“Me siento profanada” fue lo que le dije a M hace unos días respecto al lanzamiento de la serie de Netflix sobre Cien Años de Soledad en Buenos Aires. Y no es que yo me crea un templo o ser sagrado, si no que la conversión en marca de esa obra ha contribuido con la exotización del imaginario de “lo colombiano” o “la colombianidad”, frivolidad que repugna y empalaga. Es realmente desastroso y triste que una obra sumamente rica y compleja en términos filosóficos, históricos y hasta políticos, una genialidad que propone otras formas de tiempo y estimula sentidos e imaginarios nuevos, haya devenido en artesanía del Caribe y en lugar común con olor a mango y que justamente por eso, se hayan atrevido, ahora sí, a profanar lo único sagrado en este asunto: la voluntad expresa de alguien, en este caso del autor que siempre rezó, no convertir su novela a versión audiovisual.
Pero este texto no se refiere a la traición al padre por parte de sus hijos ni a una defensa de la voluntad de Gabriel García Márquez, asuntos que, aunque me parecen tremendos, sinceramente no me importan. De lo que se trata esto es de la defensa de la imaginación, de la literatura y puede que hasta del hecho de ser personas lectoras. Se trata en últimas de la rebeldía o puede que, más bien, se trate de la libertad e infinitud, de la soberanía que implica imaginar.
Un libro es mucho más que un simple objeto, crea atmósferas con quien lo lee, vínculos. En la lectura, el imaginario de un lector nunca se repite en otro, es tan íntimo y tan propio como las formas mismas de amar. ¿Qué hace un texto en nosotros? Puede que todo o nada. Pienso entonces que el recuerdo es primo hermano de la imaginación y que suceden de forma quizá muy similar. Quiero decir: ¿a quién no se le ha estremecido el cuerpo leyendo algún texto? ¿A quién, leyendo, no se le han atravesado ideas, recuerdos, imágenes o conclusiones? ¿Se puede vivir sin el movimiento telúrico en el cuerpo de la imaginación, ese revolcón sísmico tan similar al del sexo con amor? No.
Todo eso es lo que permite la literatura y por eso es superior al cine o a toda creación audiovisual. Lo permite porque no impone imágenes, las imágenes son de quien lee, justamente porque se es soberano de esos mundos posibles de la imaginación. Lo audiovisual resta y empobrece, uniforma el imaginario, pero como es algo entretenido, pasa desapercibido aquel tremendo desperdicio. Salvo mucho dinero, no hay nada más que pueda ganarse del paso de un libro a la pantalla. Siempre se pierde, y se pierde lo más valioso de la literatura, al lector.
Me resulta casi inevitable pensar en Cien Años de Soledad en términos bíblicos, pero no porque la considere una obra sacra, sino por su complejidad y completitud que al igual que en la Biblia presenta y propone en su escritura el inicio y el final de un mundo, desde su génesis a su apocalipsis. Empieza por nombrar ese mundo, pasa por guerras, muertes, pestes, nacimientos, inventos, el descubrimiento de la redondez de la tierra, de la desnudez, el sexo y la política, la naturaleza, las bellezas insoportables y el fin. Y tiene, sobre todo, esa preciosa condición bíblica de no explicar lo inexplicable, lo muestra, lo presenta y entonces en el ejercicio de la lectura emergen las imágenes que hacen posible esa historia.
Encuentro lamentable que a las potencias de esa novela las conviertan, entonces, en consignas y propaganda. Ya impusieron desde hace décadas lo que se debía leer en García Márquez, ahora, con lo audiovisual, ocuparán ese imaginario soberano del lector con imágenes e interpretaciones de una obra que tiene, justamente, la capacidad de estimular la historia del mundo que se renueva permanentemente en Macondo.

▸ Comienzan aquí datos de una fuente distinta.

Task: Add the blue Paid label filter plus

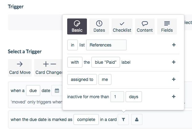Action: (x=174, y=62)
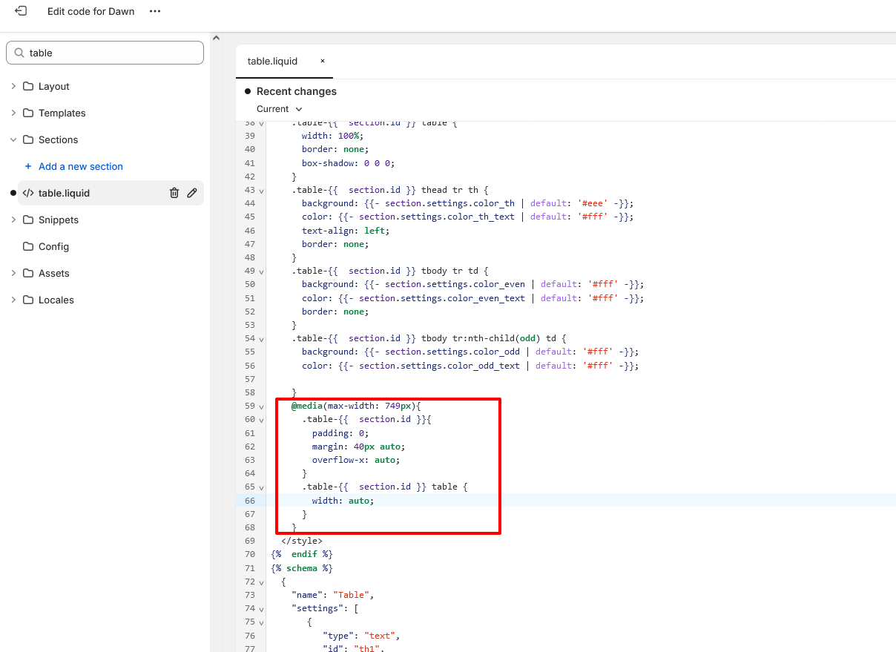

Esa serie es muchas cosas, pero es, sobre todo, la banalización y profanación de la creatividad del autor y de quien lo lee. Cien Años de Soledad es una obra extraordinaria que tiene más de cincuenta millones de copias vendidas, básicamente el número de la población de Colombia, me pregunto entonces, con la millonada invertida en la pésima idea de la serie, ¿Cuántos ejemplares se habrían podido imprimir y cuánto se habría podido hacer para incentivar su lectura en el que es su país de origen y que tiene, además, bajísimos índices de lectura en general?
Asistimos a un presente en el que el predominio de lo visual es insoportable. Pero en el que, además, la imposición de cómo debe verse e interpretar el mundo se unifica y homogeneiza con marcado entusiasmo. Pienso entonces que volver a la lectura resulta cada vez más emancipador y potente, sí, así, como juntar al sexo con el amor, situación imposible de profanar.